Yong’s facility in Jakarta has undergone the assessment with one of his data centres in Malaysia, CX5 with 200,000 sq ft of gross space, to undergo it this year.
And then there are the interviews with the people who run the data centres to ensure the facilities have the operational frameworks to support clients’ operations and to ensure the data centre actually operates the way it is designed to.
If it sounds exhaustive, there are more criteria, Yong points out, making the point that all data centre customers expect the highest standards as they are trusting their company’s data and cloud-based operations to the facility.
“Only when you clear all these user requirements, do you come to the issue of pricing,” he says.
Where Malaysia is losing out
And this is where all data centre operators in Malaysia have been hampered – severely, in fact – by the expensive international IP (Internet Protocol) transit costs in Malaysia.

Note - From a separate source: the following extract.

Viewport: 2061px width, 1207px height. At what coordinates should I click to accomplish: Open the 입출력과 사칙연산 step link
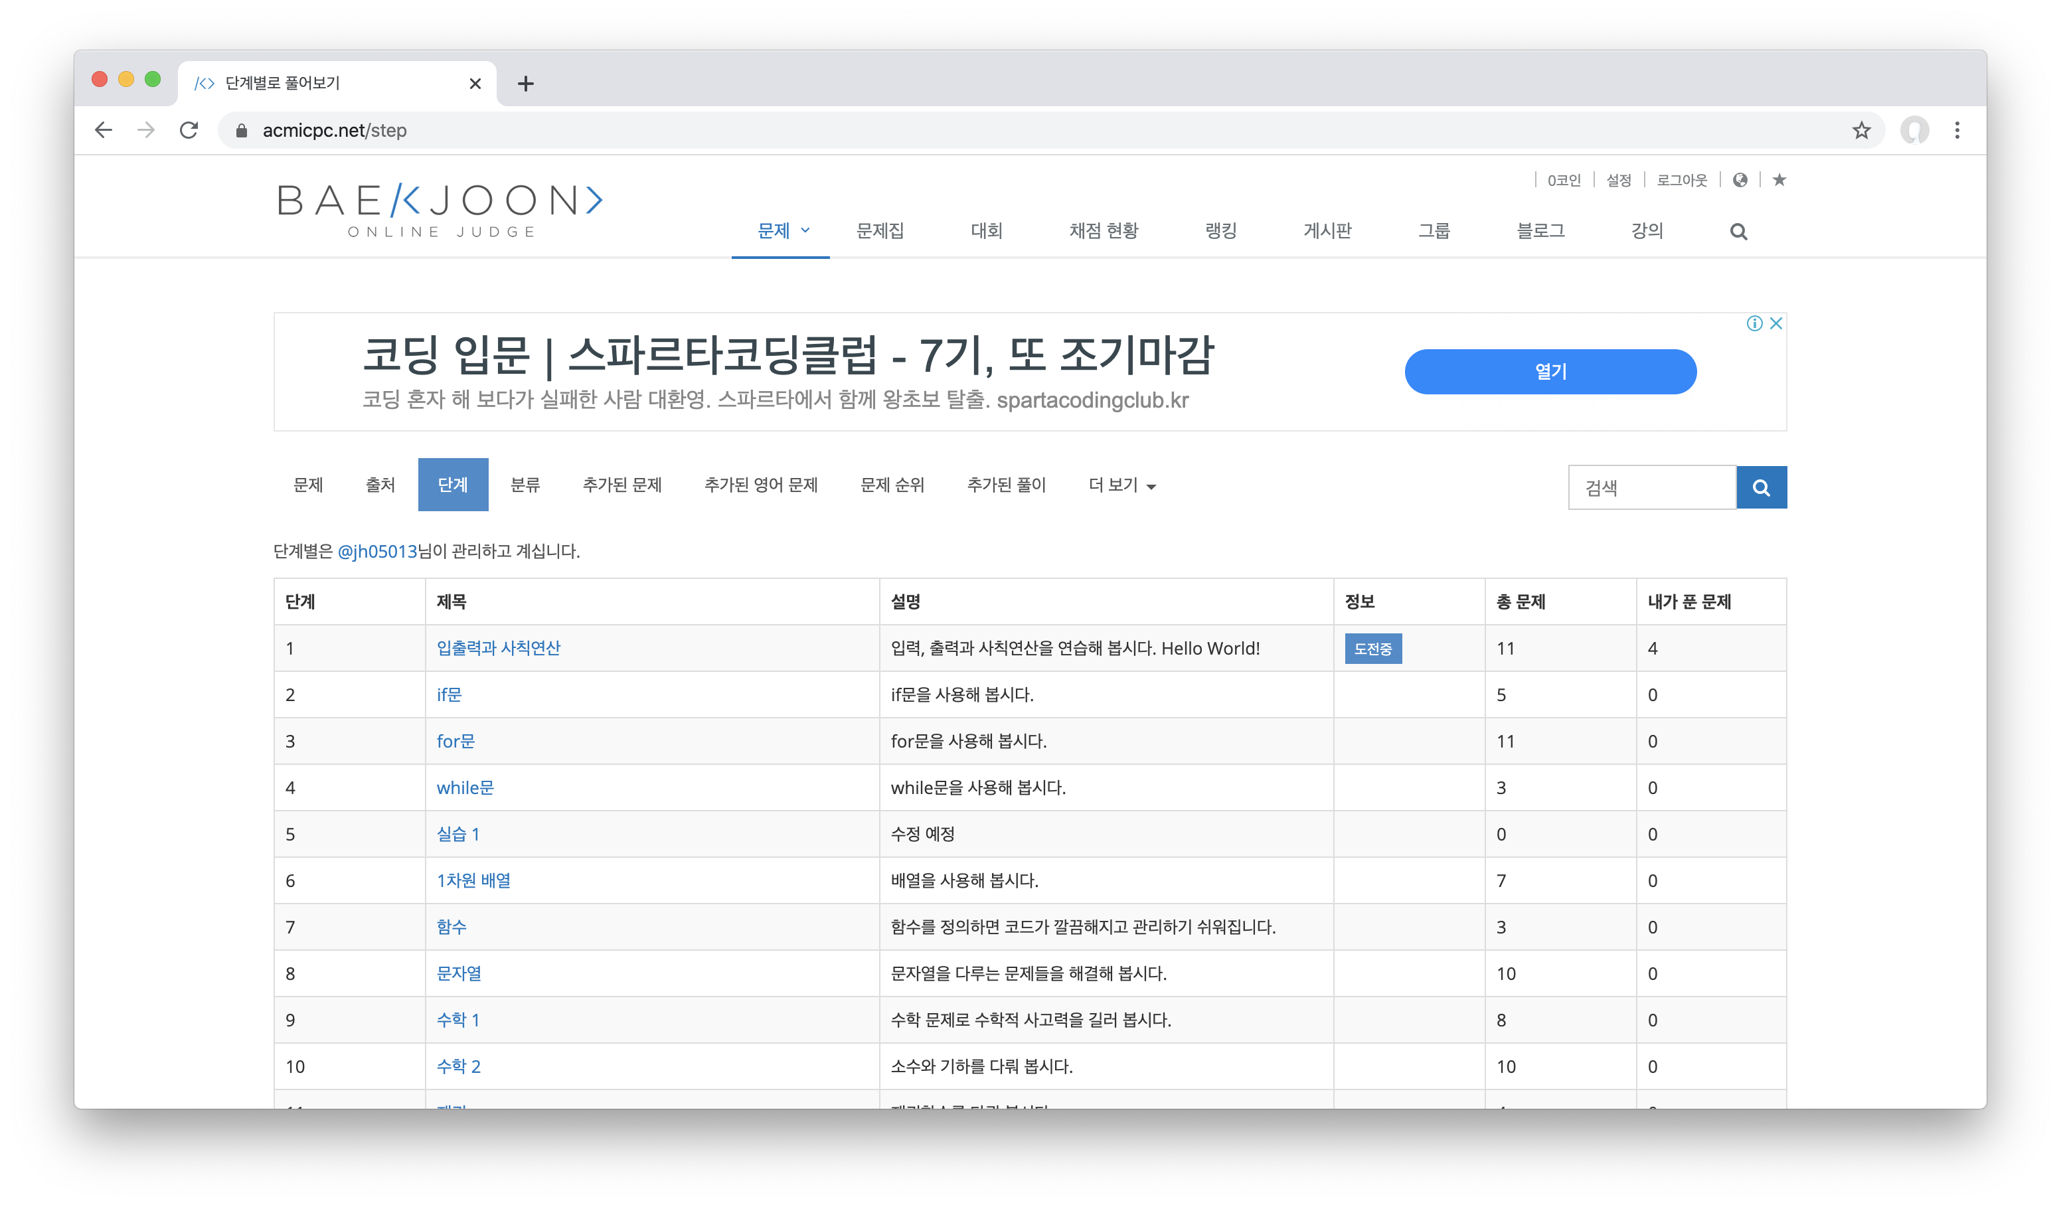coord(498,648)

Such is the difference in costs between Malaysia and Singapore that this single element almost nullifies all the other advantages of Malaysia and goes a long way to explaining why Singapore has almost two million sq ft of net lettable data centre space, almost three times Malaysia’s.
The other big advantage Singapore has is that it is seen by American customers as being not just a country that ranks highly as a safe destination for data centres, but also as “a friend of America,” notes Yong.
This is an important customer group for data centres as most of the business comes from US companies.
The good news is that bandwidth costs did come down in December to US$30 per megabit as opposed to US$50 per Mb throughout the year. While this helps make Malaysian players more competitive, in Singapore, that same Mb of bandwidth costs between US$4 and US$7 per Mb.
It can get as low at US$10 per Mb in Malaysia but that depends on a commitment of buying 10 gigabits of bandwidth from Telekom Malaysia.
While he lauds the lower bandwidth prices as offering a much welcome boost to Malaysia’s attractiveness as a data centre location, Yong notes that more can be done to further lower prices.
“Data centres are like airports. You need planes to land and bring in traffic,” he says. Right now, the challenge for him is that most of those planes are still landing at a neighbouring airport.
And with Entry Point Project 3 of the Business Services National Key Economic Area targeting some lofty numbers for the sector, Yong is hoping that more urgent government intervention can help put Malaysian players like him on a stronger footing to compete for the growing global data centre pie.